国立国会図書館NDL-OPACの書誌検索 では、山室静訳の『即興詩人』は該当なし。
『現代世界文学講座 第8巻』(大日本雄弁会講談社)96-97ページに山室氏執筆の「北欧作品解説 即興詩人」あり。東金市立図書館より借用し確認したところ、作品の邦訳そのものではなく、あらすじと解説が掲載。文末に「西欧でも広く愛読されて、アンデルセンの名を世界的にしたが、わが国ではことに森鴎外の名訳(1902年初版)によって異常なまでの反響をよび、明治新文学の形成の上にも大きな影響を及ぼしたことで、記念すべき作品となっている」とあり。

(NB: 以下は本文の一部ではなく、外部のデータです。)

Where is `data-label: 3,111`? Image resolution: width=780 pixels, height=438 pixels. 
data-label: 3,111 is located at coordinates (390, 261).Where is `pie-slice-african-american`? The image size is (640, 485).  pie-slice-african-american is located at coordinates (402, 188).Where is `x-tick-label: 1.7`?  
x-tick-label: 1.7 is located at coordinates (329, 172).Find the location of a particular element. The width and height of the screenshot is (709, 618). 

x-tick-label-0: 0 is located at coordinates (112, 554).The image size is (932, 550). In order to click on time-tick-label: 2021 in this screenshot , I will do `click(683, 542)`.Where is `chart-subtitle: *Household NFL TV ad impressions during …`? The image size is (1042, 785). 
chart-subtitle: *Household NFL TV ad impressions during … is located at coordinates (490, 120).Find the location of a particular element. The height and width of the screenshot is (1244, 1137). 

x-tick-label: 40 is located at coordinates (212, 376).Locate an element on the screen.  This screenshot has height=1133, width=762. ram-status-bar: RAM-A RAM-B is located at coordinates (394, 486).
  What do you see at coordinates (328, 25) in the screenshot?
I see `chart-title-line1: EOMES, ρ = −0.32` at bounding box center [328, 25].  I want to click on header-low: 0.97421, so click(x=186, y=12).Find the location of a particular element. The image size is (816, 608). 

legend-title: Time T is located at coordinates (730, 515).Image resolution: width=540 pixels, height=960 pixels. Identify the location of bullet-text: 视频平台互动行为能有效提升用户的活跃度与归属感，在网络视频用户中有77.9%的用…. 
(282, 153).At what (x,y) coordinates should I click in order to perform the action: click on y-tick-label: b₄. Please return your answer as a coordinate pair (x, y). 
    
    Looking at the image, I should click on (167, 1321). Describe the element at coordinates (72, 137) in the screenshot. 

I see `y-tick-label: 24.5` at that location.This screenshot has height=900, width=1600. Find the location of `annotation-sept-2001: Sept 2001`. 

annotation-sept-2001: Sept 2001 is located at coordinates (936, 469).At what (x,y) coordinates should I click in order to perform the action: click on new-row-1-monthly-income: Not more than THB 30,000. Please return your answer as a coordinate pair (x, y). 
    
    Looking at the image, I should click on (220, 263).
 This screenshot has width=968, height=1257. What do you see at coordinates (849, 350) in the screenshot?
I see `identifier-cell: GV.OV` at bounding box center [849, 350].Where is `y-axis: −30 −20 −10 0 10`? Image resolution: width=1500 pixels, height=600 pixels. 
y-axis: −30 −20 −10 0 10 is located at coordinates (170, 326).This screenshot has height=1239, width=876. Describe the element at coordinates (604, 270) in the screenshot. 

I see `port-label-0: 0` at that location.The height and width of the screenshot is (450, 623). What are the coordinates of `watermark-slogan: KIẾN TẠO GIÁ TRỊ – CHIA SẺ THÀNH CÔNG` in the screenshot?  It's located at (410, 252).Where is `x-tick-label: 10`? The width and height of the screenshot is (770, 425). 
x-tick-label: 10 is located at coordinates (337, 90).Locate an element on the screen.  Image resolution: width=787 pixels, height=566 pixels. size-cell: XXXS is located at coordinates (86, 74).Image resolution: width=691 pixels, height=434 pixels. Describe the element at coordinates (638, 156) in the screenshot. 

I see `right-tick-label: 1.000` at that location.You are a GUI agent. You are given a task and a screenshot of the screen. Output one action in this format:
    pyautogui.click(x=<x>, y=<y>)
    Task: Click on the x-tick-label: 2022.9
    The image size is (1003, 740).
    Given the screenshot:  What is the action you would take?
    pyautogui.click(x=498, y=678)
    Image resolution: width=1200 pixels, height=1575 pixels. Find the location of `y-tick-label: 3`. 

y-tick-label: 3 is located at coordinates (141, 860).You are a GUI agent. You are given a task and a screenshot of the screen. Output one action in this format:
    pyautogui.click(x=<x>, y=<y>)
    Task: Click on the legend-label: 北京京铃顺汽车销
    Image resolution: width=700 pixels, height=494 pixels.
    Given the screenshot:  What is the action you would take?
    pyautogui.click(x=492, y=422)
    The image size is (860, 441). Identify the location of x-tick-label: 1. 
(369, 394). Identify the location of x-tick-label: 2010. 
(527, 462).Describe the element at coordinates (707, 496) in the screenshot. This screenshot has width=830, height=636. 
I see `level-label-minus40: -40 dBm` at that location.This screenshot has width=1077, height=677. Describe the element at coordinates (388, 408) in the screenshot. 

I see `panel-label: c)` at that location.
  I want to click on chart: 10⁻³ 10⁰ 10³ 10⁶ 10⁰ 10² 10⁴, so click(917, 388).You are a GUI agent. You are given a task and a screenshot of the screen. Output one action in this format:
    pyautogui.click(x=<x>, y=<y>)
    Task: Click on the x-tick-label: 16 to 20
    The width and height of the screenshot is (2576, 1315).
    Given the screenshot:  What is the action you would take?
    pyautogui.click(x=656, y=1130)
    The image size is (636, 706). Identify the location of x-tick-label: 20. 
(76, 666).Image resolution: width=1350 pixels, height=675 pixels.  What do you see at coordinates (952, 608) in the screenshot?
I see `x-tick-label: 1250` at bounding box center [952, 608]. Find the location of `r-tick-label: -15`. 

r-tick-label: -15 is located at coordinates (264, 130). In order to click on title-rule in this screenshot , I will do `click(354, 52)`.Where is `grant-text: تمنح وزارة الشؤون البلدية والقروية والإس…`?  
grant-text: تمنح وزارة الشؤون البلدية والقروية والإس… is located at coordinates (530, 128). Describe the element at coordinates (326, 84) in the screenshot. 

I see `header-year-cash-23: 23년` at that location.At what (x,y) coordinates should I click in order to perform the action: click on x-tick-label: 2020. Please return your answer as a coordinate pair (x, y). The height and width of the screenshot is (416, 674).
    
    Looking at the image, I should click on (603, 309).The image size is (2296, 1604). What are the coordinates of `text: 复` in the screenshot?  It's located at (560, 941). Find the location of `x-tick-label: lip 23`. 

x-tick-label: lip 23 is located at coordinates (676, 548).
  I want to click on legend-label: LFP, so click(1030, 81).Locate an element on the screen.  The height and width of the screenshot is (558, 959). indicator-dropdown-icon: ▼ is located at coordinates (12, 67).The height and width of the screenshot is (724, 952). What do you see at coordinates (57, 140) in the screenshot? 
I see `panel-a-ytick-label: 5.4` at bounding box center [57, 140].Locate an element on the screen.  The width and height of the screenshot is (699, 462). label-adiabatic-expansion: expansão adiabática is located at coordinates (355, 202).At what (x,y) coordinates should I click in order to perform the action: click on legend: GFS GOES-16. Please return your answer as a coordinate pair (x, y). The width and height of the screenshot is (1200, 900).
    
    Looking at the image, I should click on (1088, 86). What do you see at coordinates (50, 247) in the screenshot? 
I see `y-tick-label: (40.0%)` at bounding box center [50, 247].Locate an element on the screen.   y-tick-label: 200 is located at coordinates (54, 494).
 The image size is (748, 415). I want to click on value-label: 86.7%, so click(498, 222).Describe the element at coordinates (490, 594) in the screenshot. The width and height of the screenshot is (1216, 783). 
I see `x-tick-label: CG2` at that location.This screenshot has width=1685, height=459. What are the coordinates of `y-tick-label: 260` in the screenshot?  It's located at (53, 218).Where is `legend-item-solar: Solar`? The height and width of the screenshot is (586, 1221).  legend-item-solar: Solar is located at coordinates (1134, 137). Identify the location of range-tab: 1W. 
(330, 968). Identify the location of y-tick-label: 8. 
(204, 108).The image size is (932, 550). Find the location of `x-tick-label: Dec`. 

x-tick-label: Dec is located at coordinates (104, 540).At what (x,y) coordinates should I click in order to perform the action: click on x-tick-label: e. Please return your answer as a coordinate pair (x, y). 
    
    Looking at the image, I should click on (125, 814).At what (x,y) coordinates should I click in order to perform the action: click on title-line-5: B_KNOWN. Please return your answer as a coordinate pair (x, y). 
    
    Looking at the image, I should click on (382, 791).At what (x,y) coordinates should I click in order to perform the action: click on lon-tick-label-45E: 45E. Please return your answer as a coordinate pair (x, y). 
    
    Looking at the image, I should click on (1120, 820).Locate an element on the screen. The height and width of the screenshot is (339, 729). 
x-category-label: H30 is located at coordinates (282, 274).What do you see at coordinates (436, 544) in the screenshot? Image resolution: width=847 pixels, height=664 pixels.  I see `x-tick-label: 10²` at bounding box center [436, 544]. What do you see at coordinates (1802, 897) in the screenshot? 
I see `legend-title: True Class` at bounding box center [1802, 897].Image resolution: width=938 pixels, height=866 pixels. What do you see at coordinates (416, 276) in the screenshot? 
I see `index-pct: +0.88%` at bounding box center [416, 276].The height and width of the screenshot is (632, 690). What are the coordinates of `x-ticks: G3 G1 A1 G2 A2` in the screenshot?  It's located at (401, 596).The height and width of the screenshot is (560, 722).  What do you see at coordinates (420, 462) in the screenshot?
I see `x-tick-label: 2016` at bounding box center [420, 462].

『アンデルセンの生涯』(新潮社)137-143ページに、『即興詩人』のあらすじと解説が掲載。同書140ページにアンデルセンがこの作を書くことを思いついた頃、旅の道中でできた詩「イタリアへの訣別」は山室氏の訳で掲載されているも、『即興詩人』の邦訳に関しては、141ページに「~鴎外の浪漫的な香気が高いとともに格調正しい高雅流麗な訳が非常にすぐれたせいもあって、原作以上の訳とされ、明治文学の最高の古典の一つとなり~」と、鴎外訳を高く評価した発言があるに止まり、山室静翻訳の『即興詩人』は出版物としては、「該当なし」と回答。